La Palabra de Dios cumple en nosotros la función de espejo. Nos ayuda a discernir y conocer de nosotros mismos qué hay en nuestro interior. Nos revela, nos pincha a veces, nos sana siempre, nos conduce. Nos permite ver desde ella lo que somos realmente.

Cierto es que Dios nos conoce. Pero nosotros tenemos que asumir la responsabilidad de conocernos a nosotros, de estar preparados para hacer frente a la vida misma. Solo haciendo frente a aquellos rasgos que forman parte de nosotros, conociéndolos y siendo conscientes de ellos, sabremos no solo quiénes somos, sino qué obra podremos iniciar, modificar o potenciar. ¿Cómo construir nuestro proyecto de vida? Quien se conoce a sí mismo, sabe que puede ser útil para Dios, para sí mismo y, consecuentemente, llega a ser útil para los demás.

Quien de veras se conoce a sí mismo puede cumplir con la ley del Cristo, que es la ley del Amor. Hacer a otro, lo que hace para sí mismo; amar a Dios sobre todas las cosas y a su prójimo de la misma forma que se ama a sí mismo. Mirar hacia dentro e iluminar nuestras sombras a la luz de Cristo.

¿En qué medida pude descubrir que el Señor me ama y que me está pidiendo una respuesta de amor?

Deseaba con todas mis fuerzas encontrar pasajes bíblicos que reflejaran mi identidad de mujer creyente que puede amar a otra mujer sin dejar de amar a Jesús. No sentía dentro de mí que ambos amores fueran incompatibles, pero sí me habían enseñado que lo eran. No encontraba en la Biblia nada de eso, sino todo lo contrario: pecado a los ojos de Dios. Pasaban días… semanas… Un día sí encontré otras revelaciones que me sirvieron de camino de salvación. Y entonces, en mi oración de aquel día:

Yo permití que nacieras en una familia cristiana. Te di desde niña la oportunidad de nutrirte en la espiritualidad teresiana que ha forjado tu vida y tu profesión; te permití que me conocieras íntimamente y te invité a construir un proyecto de vida conmigo. ¿No crees que a estas alturas ya te he demostrados con creces, cuanto te amo?

 

Las lágrimas volvieron a brotar sin que pudiera evitarlo, pero esta vez no había angustia, no había desconsuelo, no había temor. Esta tarde en la oración de vísperas, sentí un calor inmenso en mi pecho y una auténtica paz, porque Él me ama, mucho más de lo que yo puedo amar y entender como decía mi snta.

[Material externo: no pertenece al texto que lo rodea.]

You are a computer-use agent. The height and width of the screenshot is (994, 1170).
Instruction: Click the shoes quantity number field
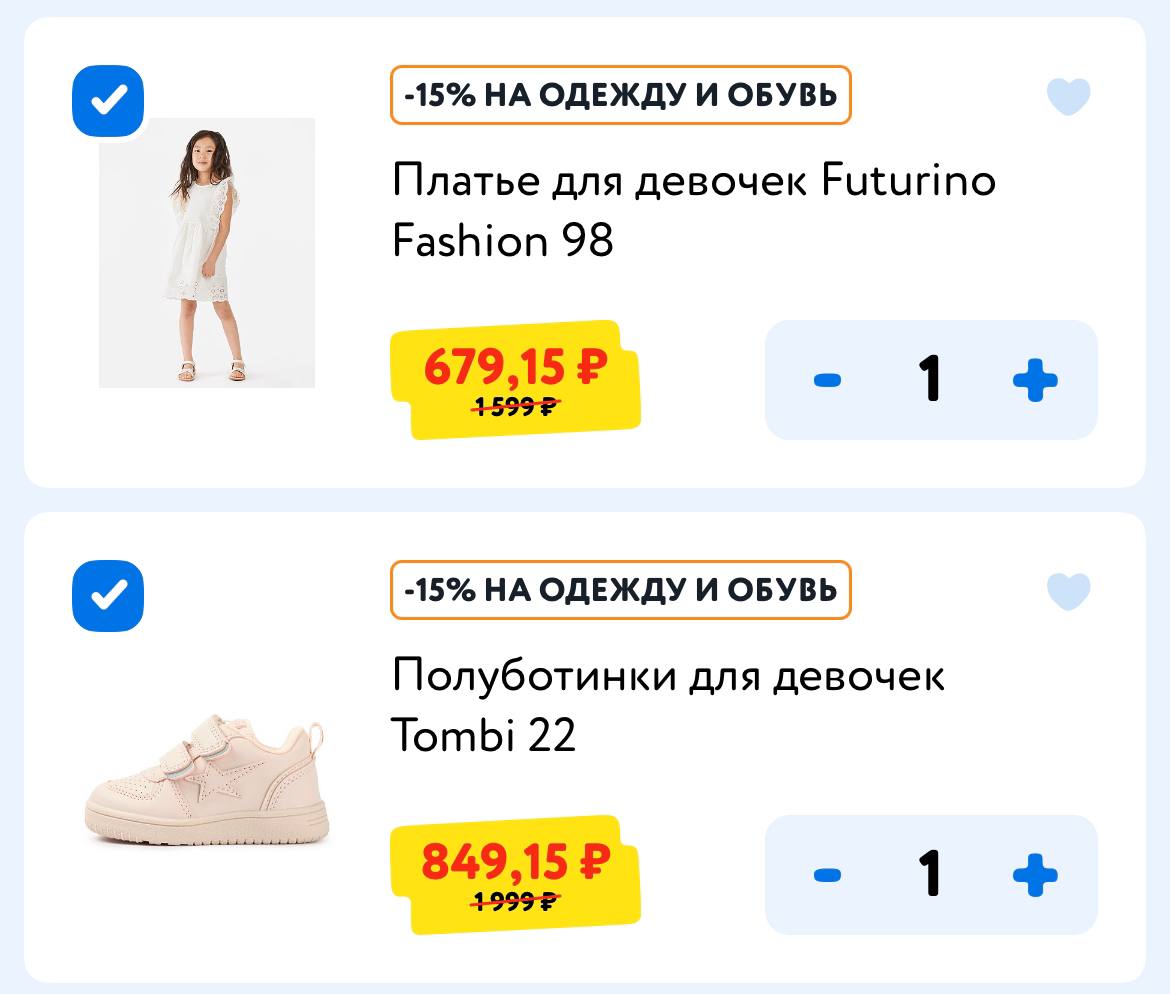click(930, 876)
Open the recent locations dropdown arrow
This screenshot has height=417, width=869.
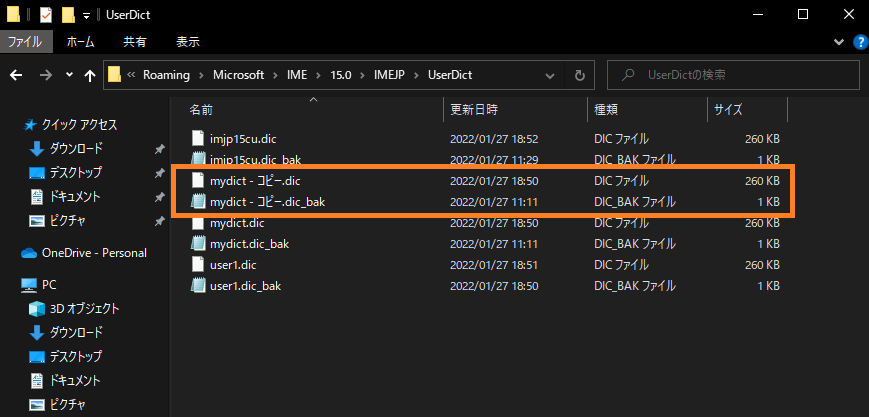point(69,75)
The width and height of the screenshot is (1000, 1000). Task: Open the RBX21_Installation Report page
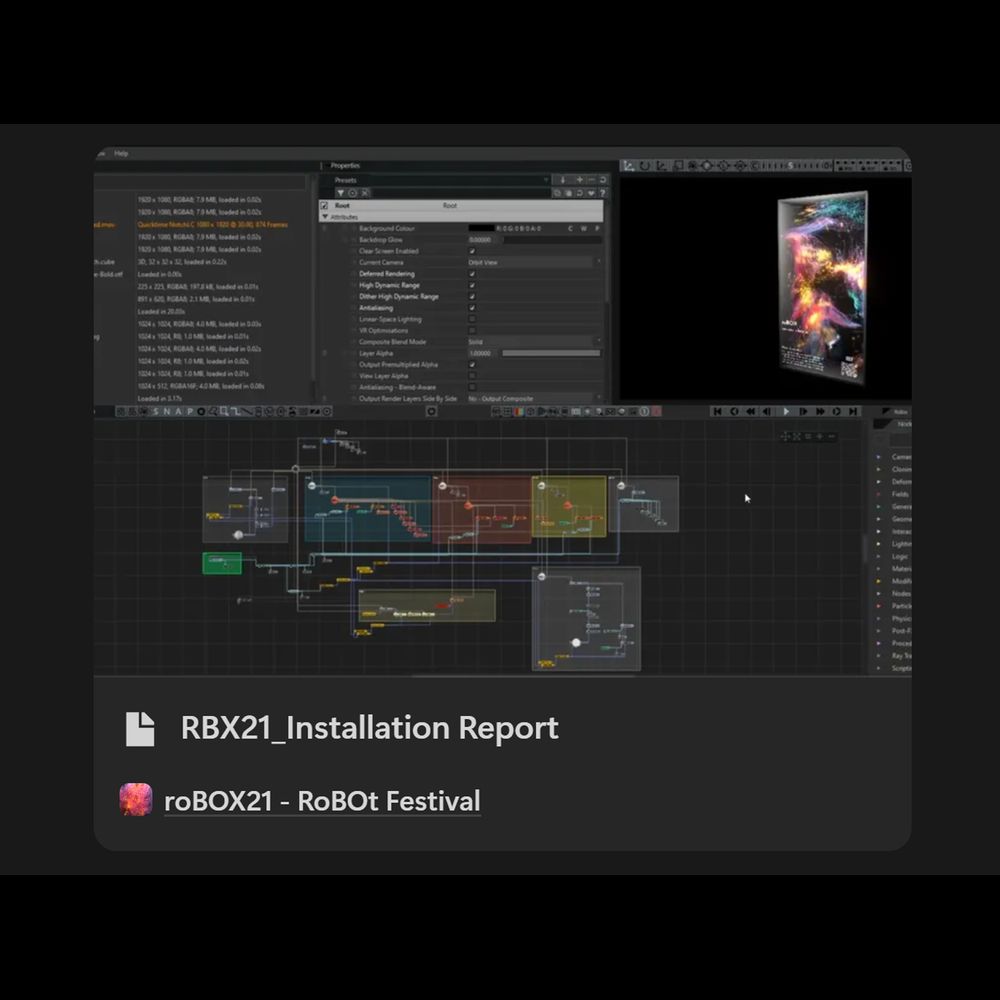[x=369, y=728]
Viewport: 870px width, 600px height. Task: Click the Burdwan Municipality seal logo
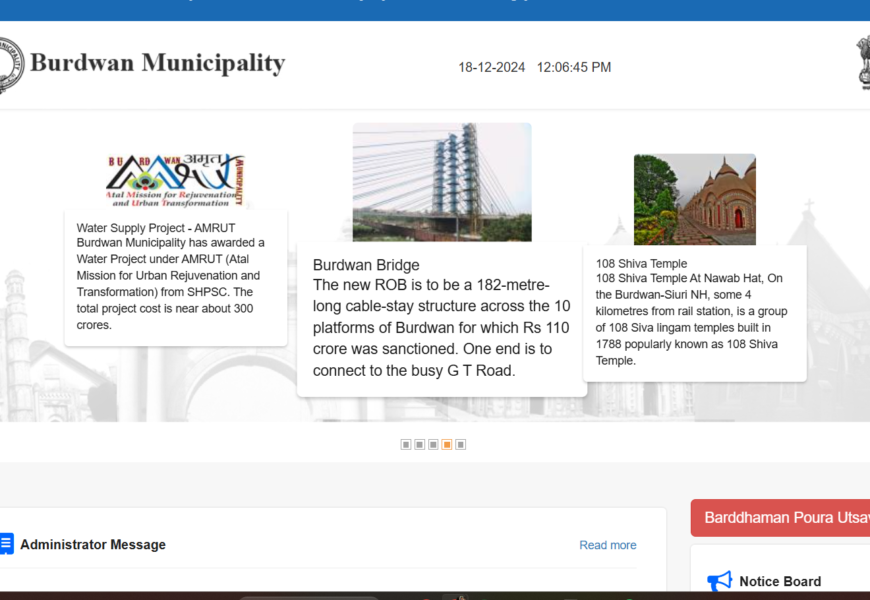9,65

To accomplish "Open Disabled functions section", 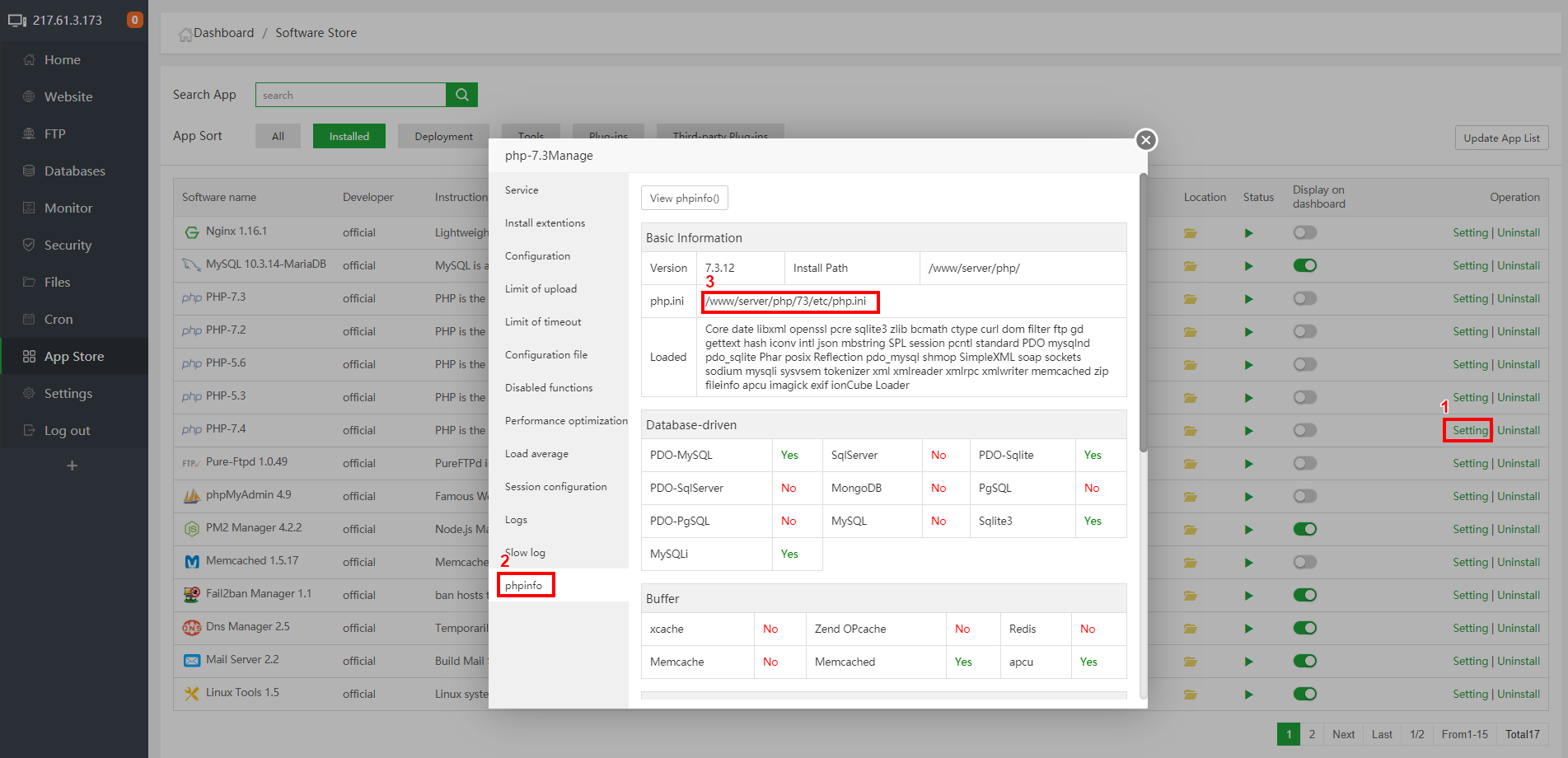I will [549, 388].
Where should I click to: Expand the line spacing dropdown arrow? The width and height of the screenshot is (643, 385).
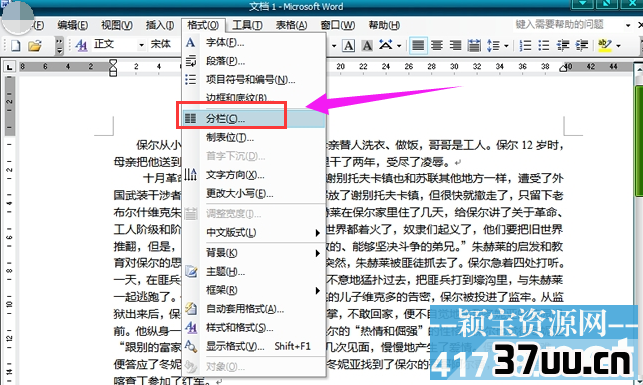point(506,46)
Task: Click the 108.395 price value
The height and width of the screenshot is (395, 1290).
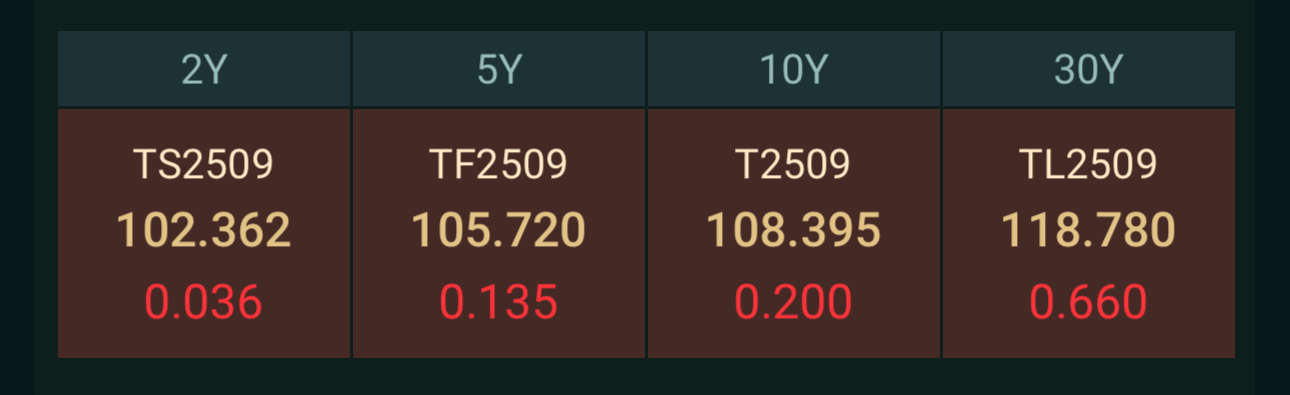Action: coord(794,231)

Entrar en mi castillo interior. Allí está Él. Encontrarme con Él y pedirle que me ayude a encontrarme, a conocerme. «Conocer-se» en lenguaje bíblico significa tener una experiencia concreta, cercana con alguien. Debía tener una experiencia de conocerme auténticamente a mí misma. ¡Qué cosa tan compleja! Si llevo 20 años viviendo conmigo misma, ¿cómo no me voy a conocer? Pero este concepto, aplicado a la relación entre Dios y el ser humano, es una íntima relación existencial y vital. Aunque ya lo había intuido en mis catorce años infantiles y juveniles en mi colegio teresiano, aprendo a reconocer ahora, durante este periodo de formación religiosa que Dios «me conoce» estrechamente y me hace partícipe de su amor incondicional. Eso que quería decir Él, adquiere toda claridad sobre lo que siente mi corazón. Conoce mi profundo sufrimiento por lo que siento y no comprendo, mi tremendo dolor por haberle defraudado como hija y como esposa que estaba a punto de ser. Y, sabiendo todo eso, un día en la oración me responde como a Moisés: «Has hallado gracia a mis ojos y te conozco por tu nombre» (Ex, 33,17).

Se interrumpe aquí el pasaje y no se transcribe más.